== PROBLEM STATEMENT ==
Every line from the one with "Task: Disable the Enable log streaming toggle" through the end of the entries below must be retyped exactly, and only those lines. The pictures are not part of the copy.

Stored items
+++

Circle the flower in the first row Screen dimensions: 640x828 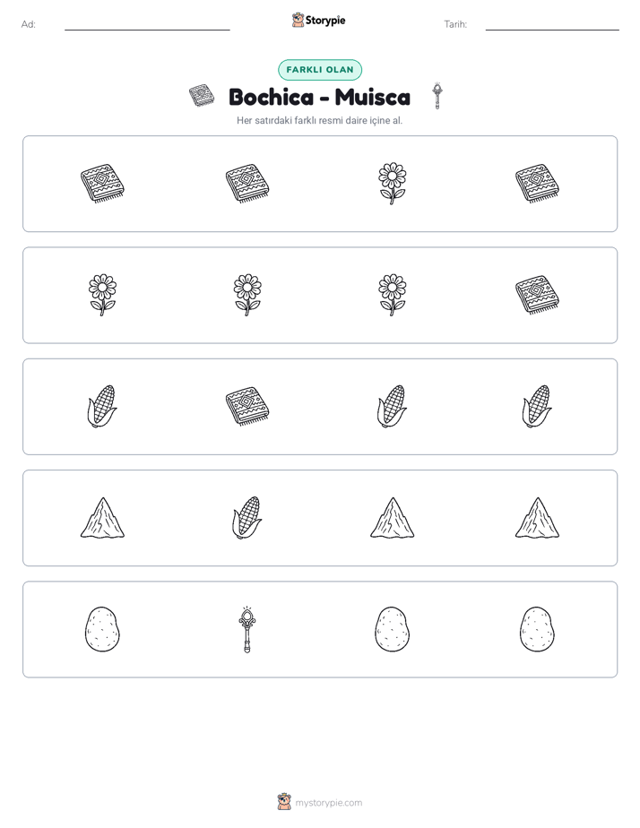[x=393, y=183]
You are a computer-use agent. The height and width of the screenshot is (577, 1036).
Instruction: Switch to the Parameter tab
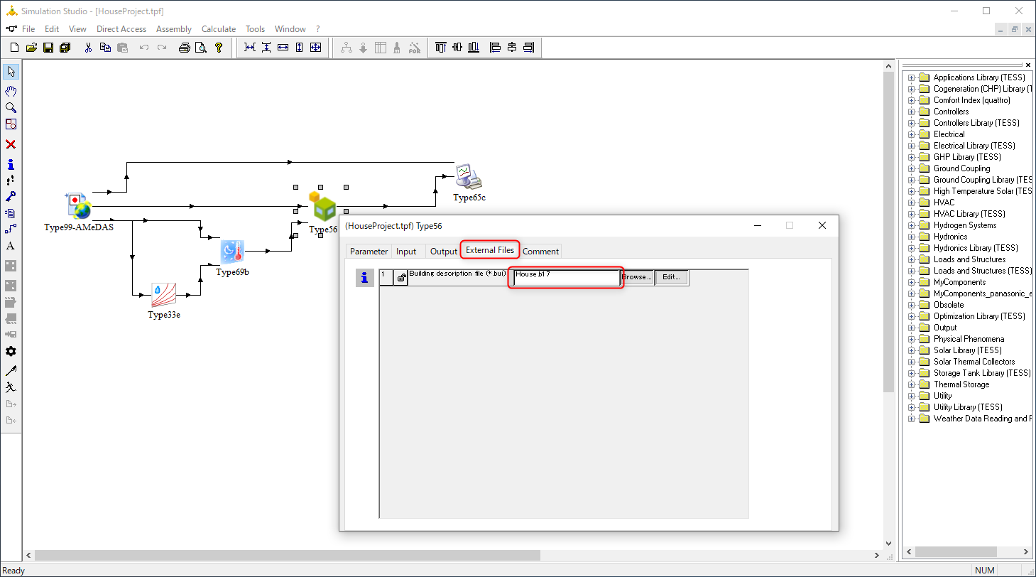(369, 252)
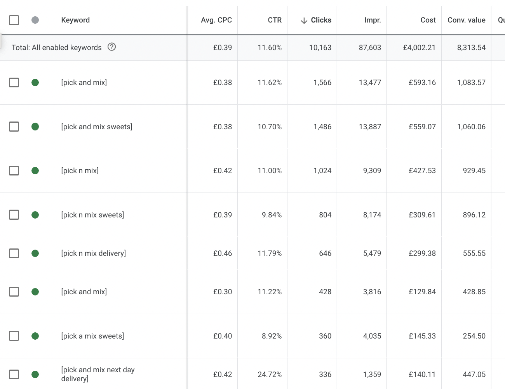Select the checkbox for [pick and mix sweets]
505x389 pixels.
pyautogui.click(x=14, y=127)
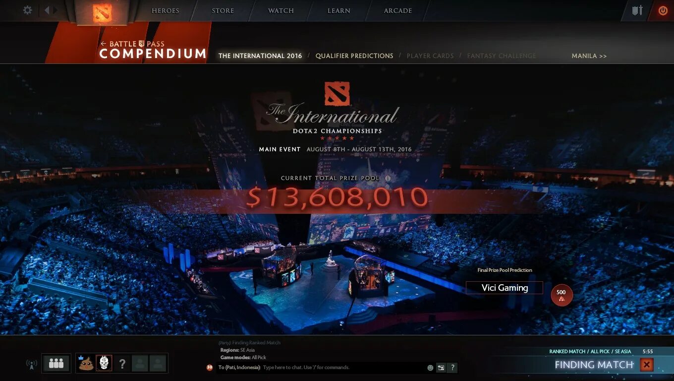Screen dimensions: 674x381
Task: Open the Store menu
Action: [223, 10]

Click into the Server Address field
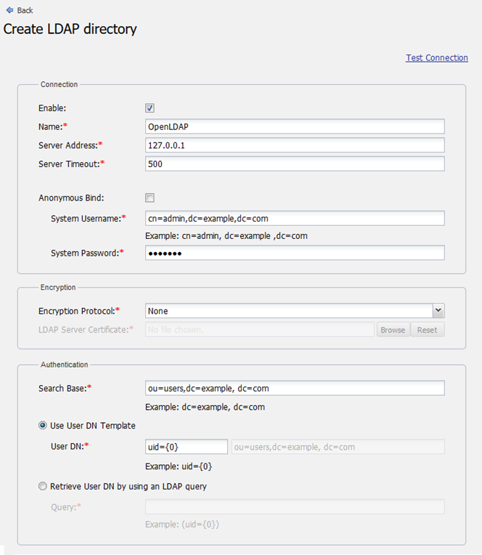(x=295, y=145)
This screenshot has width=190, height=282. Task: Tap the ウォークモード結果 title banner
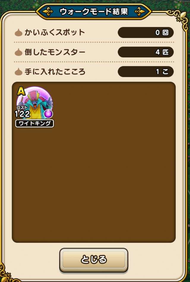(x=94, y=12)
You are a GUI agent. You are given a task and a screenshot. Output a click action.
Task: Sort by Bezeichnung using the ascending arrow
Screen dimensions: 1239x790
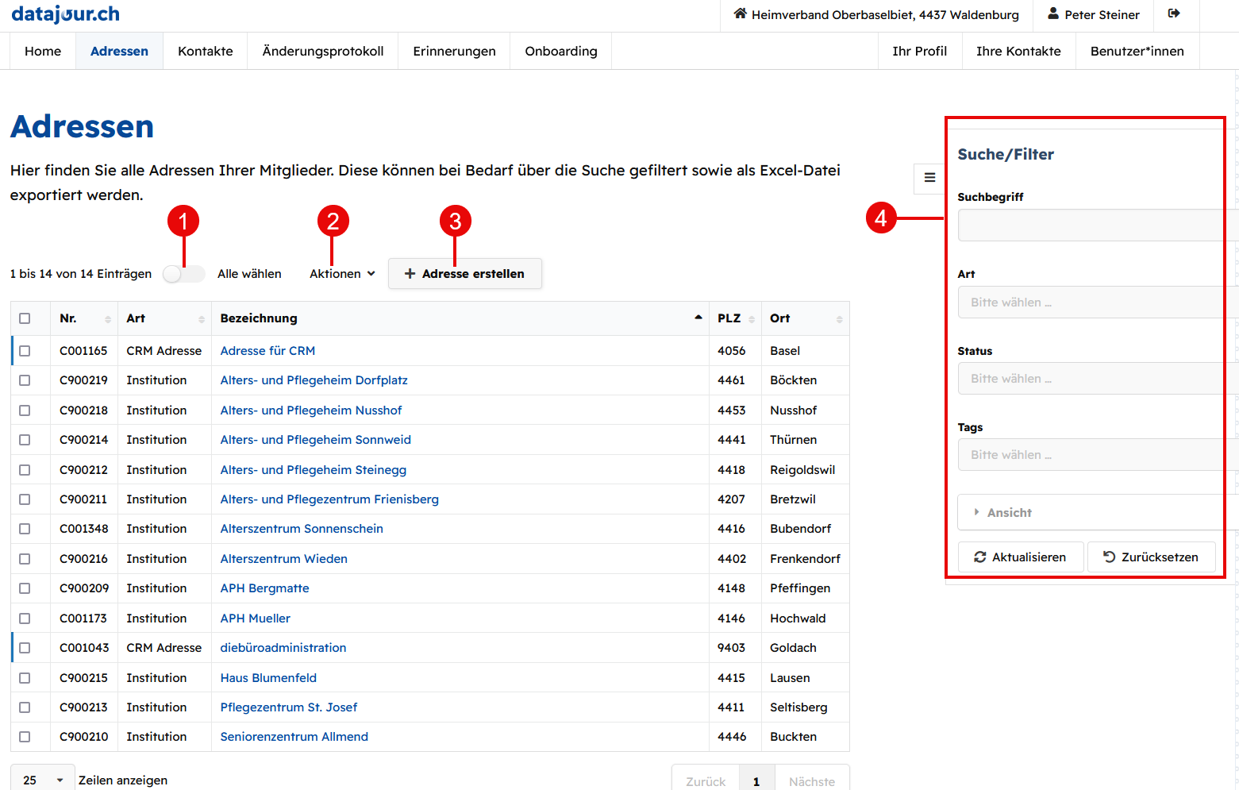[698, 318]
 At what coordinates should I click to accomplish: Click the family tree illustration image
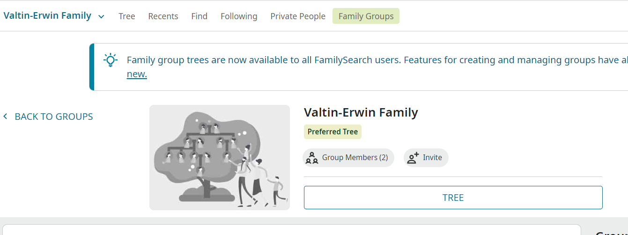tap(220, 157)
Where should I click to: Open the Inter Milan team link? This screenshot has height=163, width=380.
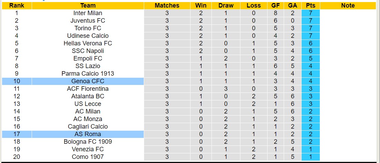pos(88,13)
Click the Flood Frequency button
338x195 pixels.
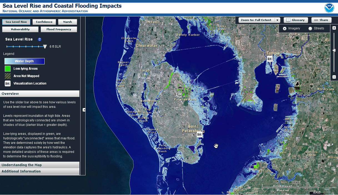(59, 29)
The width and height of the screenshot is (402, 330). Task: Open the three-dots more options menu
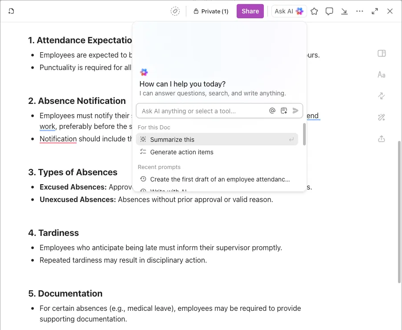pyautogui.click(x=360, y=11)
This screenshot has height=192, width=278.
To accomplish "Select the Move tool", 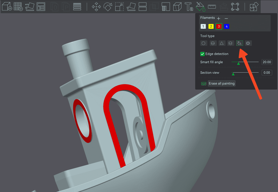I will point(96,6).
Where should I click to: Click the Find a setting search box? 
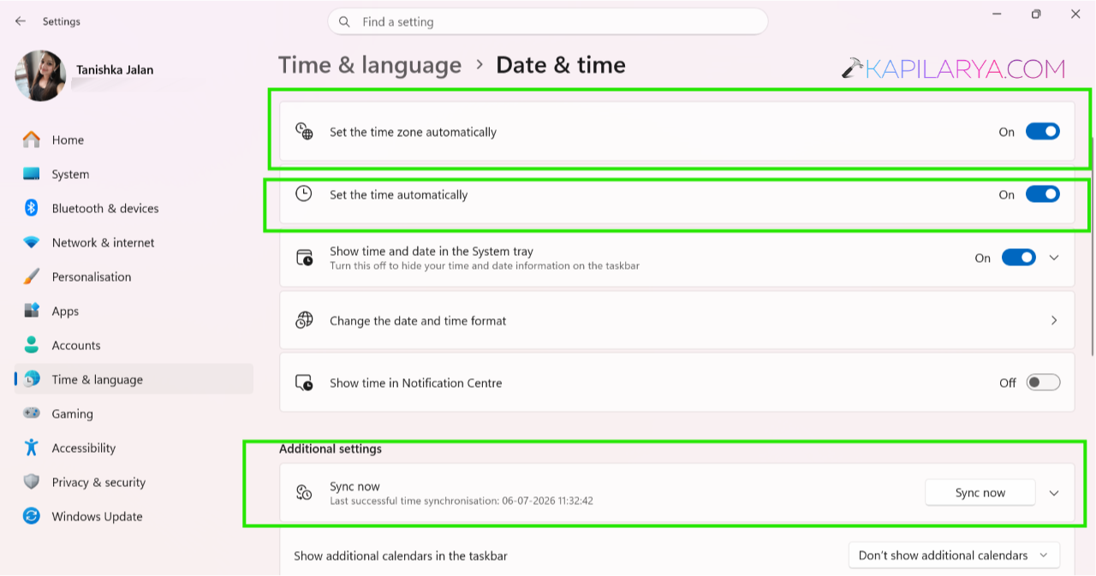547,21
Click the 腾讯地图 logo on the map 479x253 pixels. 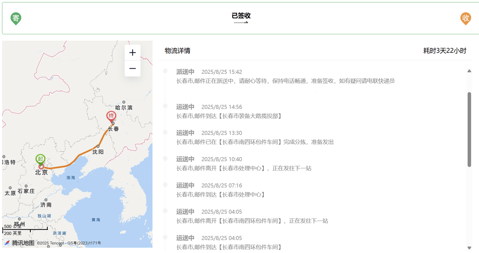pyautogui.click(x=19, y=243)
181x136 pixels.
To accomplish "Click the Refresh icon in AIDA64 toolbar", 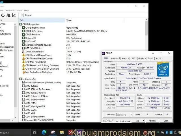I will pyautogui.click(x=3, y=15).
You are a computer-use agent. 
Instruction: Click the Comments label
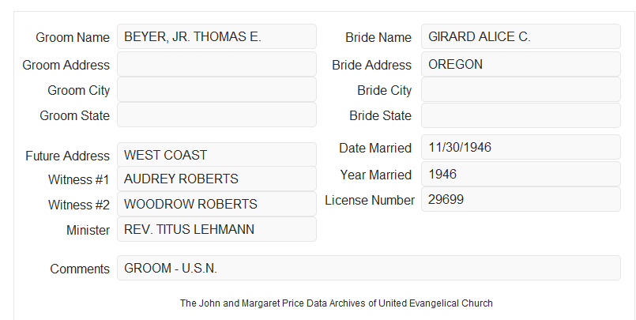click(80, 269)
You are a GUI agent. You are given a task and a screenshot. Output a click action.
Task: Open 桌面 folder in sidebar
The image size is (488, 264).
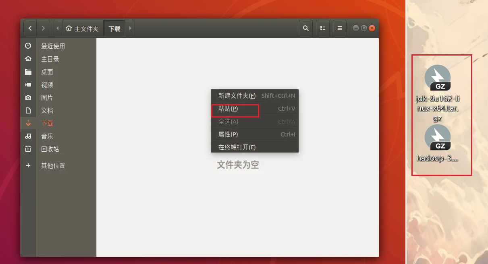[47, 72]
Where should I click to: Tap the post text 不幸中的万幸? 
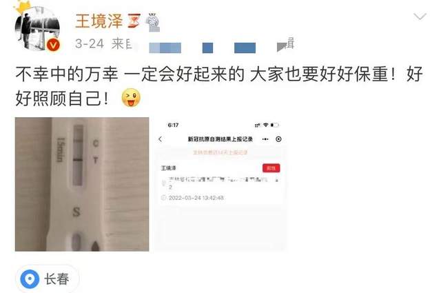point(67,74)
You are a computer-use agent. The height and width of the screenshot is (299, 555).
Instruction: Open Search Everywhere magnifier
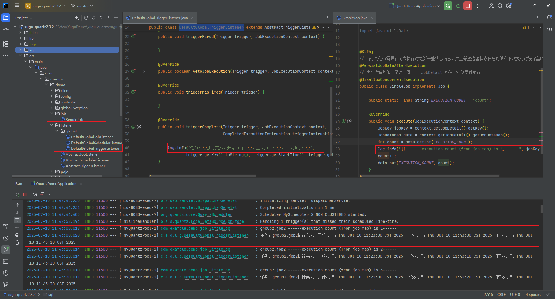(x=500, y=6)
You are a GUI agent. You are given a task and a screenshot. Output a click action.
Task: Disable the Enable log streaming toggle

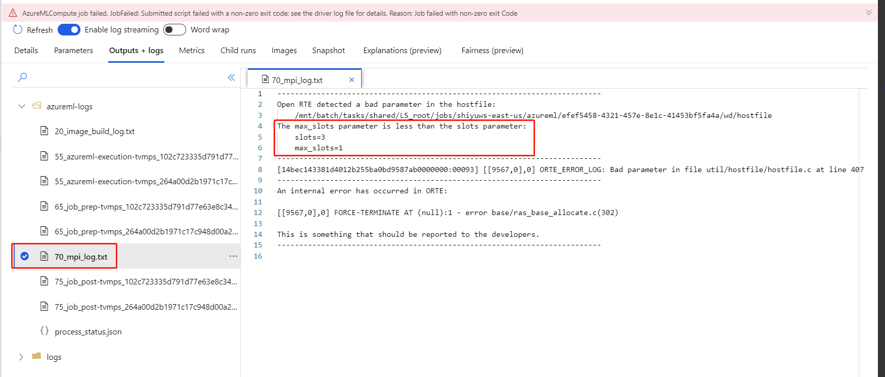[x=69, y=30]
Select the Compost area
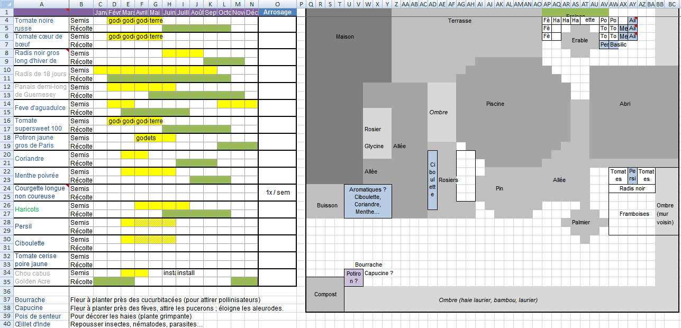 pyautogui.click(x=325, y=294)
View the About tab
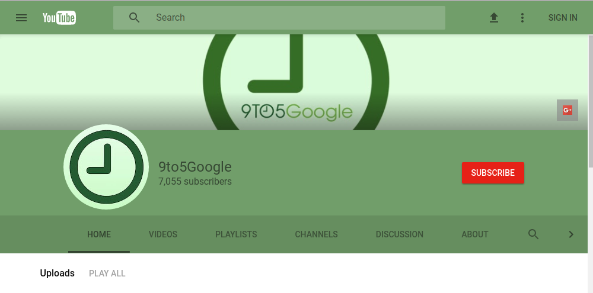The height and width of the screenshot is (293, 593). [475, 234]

+++

== SOLVED EXERCISE ==
Task: Disable the Enable log streaming toggle

[x=69, y=30]
Select the Compost area
 pyautogui.click(x=325, y=294)
View the About tab
The height and width of the screenshot is (293, 593). [475, 234]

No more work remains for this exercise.